The “Global Nutrition Report 2016” once again demonstrates India’s slow overall progress in addressing chronic malnutrition, manifest in stunting (low weight for age), wasting (low weight for height), micronutrient deficiencies and over-weight. Our track record in reducing the proportion of undernourished children over the past decade has been modest at best, and lags what other countries with comparable socio-economic indicators have achieved.
In a ranking of countries from lowest to highest on stunting, India ranks 114 out of 132 countries, with the incidence of stunting at 38.7 per cent, compared with Germany and Chile at 1.3 per cent and 1.8 per cent, respectively. Even Bangladesh and Nepal rank marginally higher than India.
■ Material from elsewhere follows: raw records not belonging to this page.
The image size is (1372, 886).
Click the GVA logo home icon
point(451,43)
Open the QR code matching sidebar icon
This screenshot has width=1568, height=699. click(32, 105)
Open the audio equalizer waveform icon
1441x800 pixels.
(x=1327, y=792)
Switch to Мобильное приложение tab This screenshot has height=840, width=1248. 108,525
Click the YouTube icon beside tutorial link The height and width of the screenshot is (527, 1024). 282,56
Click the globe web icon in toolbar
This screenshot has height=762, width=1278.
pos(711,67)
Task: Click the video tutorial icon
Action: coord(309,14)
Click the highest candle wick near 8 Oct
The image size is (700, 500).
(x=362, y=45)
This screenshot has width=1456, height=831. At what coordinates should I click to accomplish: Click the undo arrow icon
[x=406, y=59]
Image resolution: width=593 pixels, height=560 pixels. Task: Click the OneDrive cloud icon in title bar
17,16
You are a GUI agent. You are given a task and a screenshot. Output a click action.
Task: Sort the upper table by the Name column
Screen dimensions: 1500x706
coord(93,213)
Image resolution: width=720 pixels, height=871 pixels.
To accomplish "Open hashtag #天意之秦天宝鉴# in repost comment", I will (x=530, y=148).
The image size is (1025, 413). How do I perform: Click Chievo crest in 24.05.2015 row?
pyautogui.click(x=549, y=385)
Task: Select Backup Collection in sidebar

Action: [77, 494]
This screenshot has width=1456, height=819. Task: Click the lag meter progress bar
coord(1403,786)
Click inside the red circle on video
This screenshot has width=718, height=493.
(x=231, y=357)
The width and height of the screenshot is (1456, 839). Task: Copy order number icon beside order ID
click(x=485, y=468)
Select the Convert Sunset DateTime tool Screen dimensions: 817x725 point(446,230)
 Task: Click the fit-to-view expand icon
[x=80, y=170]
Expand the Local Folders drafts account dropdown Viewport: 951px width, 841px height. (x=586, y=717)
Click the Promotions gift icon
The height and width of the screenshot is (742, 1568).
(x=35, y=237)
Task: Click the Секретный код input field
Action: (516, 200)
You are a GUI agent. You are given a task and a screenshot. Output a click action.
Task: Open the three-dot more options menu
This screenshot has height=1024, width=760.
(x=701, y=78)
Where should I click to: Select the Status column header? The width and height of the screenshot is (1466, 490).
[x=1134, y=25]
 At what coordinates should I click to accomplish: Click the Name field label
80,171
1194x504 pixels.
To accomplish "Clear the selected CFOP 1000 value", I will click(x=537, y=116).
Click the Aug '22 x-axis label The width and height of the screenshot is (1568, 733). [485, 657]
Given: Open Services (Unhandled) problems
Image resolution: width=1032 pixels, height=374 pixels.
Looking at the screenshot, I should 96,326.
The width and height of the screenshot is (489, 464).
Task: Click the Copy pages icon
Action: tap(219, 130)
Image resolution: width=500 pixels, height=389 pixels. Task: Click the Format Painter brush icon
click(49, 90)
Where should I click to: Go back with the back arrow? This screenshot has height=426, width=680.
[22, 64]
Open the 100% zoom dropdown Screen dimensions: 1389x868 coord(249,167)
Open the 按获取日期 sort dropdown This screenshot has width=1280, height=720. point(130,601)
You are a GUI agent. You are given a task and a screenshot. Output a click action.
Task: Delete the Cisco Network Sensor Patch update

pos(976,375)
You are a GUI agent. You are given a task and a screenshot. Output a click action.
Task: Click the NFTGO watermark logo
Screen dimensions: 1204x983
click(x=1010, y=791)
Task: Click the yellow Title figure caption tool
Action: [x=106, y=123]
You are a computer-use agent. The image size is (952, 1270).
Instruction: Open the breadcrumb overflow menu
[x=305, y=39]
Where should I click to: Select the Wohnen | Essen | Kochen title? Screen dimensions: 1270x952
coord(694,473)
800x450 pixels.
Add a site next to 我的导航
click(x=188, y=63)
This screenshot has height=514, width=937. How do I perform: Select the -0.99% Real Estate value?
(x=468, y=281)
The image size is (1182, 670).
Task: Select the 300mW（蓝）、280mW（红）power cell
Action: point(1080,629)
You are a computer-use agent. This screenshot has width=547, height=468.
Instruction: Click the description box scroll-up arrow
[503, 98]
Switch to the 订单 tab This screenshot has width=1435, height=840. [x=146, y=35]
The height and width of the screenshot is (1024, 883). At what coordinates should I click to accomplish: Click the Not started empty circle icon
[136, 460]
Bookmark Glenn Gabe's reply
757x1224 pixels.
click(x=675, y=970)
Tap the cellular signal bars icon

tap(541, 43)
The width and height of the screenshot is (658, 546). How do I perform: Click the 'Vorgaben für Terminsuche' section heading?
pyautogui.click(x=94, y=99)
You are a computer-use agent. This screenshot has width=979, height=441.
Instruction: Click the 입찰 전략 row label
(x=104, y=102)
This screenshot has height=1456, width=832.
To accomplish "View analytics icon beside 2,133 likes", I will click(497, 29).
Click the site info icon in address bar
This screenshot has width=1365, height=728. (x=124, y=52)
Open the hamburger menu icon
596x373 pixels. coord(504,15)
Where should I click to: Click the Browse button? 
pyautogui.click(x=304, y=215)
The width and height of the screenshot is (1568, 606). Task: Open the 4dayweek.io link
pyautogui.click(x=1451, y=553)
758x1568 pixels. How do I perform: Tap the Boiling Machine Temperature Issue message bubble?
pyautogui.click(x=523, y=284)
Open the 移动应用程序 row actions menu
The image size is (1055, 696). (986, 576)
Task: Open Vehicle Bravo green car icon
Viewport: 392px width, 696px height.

On wasting, India ranks 120 out of 130 countries, at 15.1 per cent, compared with Australia and Chile at number 1 and 2, with 0 per cent and 0.3 per cent, and South Sudan at 130 with 22.7 per cent. On the prevalence of anaemia in women of reproductive age, India ranks 170 out of 185 countries at 48.1 per cent, compared with Senegal which is the worst at 57.5 per cent and the U.S. which is the best at 11.9 per cent.
Breaking the cycle Aggregate levels of undernutrition in India remain shockingly high, despite the impressive reduction in stunting in the last decade. The segments most at risk continue to be adolescent girls, women and children, and among them Scheduled Castes and Tribes are the worst off, reflecting the insidious economic and sociocultural deprivation so prevalent in India. According to the most recent United Nations Population Fund (UNFPA) report, nearly 50 per cent of women in India are married before they turn 18, in violation of the law.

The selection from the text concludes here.